Ka-Pow’s trials started last weekend, but who will make it from these young hopefuls? Photo courtesy of KaPow Ultimate. 

Distraught, I went to the experienced players for advice. Then, the impossible occurred. I started to get the disc, and pass it without being blocked. I got free occasionally! This wasn’t supposed to happen. Not supposed to happen at all. The game was faster than I was used to – much faster – but it was still the game I knew. It wasn’t much, yet to me it was the world. We lost that game, but it still meant a lot as the biggest jump I have ever, and probably will ever get in Ultimate.

The other huge moment came when playing for DED mixed at tour 3. Our first game was against GB World Games. Always fun. This was at Cheltenham, the same venue and (I’m fairly sure) the same pitch I’d played my first ever game at Tour back in 2010. Now, 3 years later, I was playing the best in the country.

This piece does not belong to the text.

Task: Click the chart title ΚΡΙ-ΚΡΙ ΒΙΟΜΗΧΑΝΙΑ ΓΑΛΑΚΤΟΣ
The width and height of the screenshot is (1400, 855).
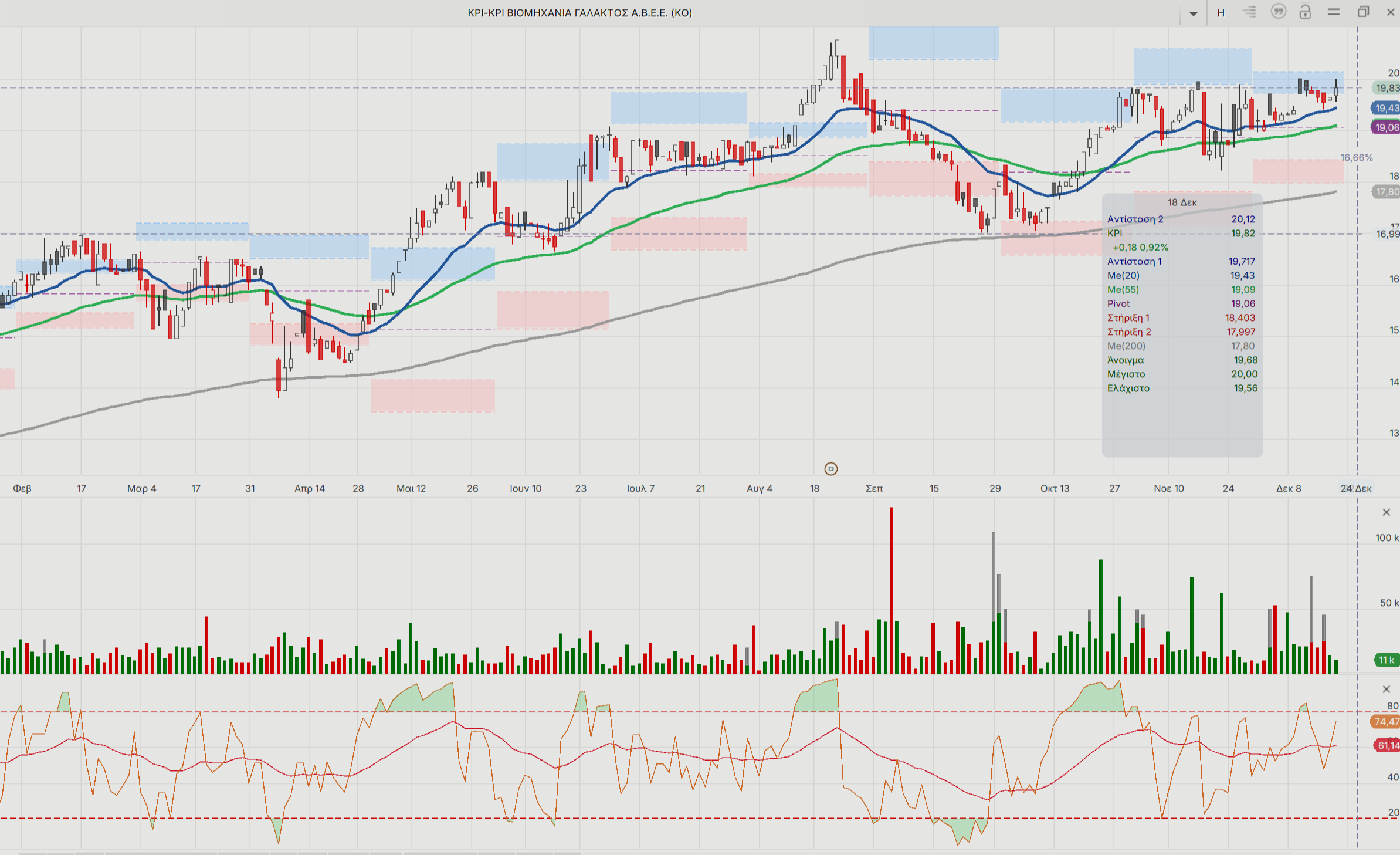Action: pos(579,13)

Again, we lost that game. Badly. The margin that those players had over me was, to say the least, humbling. (At most, soul crushing, but let’s ignore that). Yet, even playing against the royalty of Ultimate, you started to realise they were just players. Very, very good ones – clinical and dominant in equal measures – but players nonetheless. I actually managed to score (twice!), though mainly due to the throwing ability of my team mates (and being too insignificant to notice sneaking deep in a zone).

These games probably meant very little to most others involved. They were both games I lost, and very little was at stake for the result, so why should they mean anything to me? This season I played my first ever Club Nationals, and then my first ever Euros with DED Mixed. These tournaments were much more competitive, way more enjoyable and helped my physical skill improve far more than I can possibly measure. But it was those two games that let me break the mental barrier and say to myself that, yes, I had earned my place in high level Ultimate.

So, to all aspiring players let me tell you: it’s possible. I wasn’t the strongest player. I had to work harder than I’ve ever worked. I had to face the fact that, hey, Uni life was fun but, until exam time, it came second. But in one season I made the jump. It requires a lot of trust from the people picking. You’ll have to face the fact the odds are against you, that it may not be your year. Well, it may not be, but it might be.

At the very least, like most times in Ultimate, it’s worth a bid.

Good luck to all players trialling over next few weeks!

One thought on “Dear C Tour: Why Trialling Might Be Worth A Shot

  1. See, in many ways trialling is a lot like laying out. Scary at first, and there's definitely a mental barrier to overcome before you can reach success. And there's always the chance the first few times you'll end up flat on your face.

    But, once you've done it, you'll realise how little there was to be scared of, and you'll wonder what on earth was holding you back.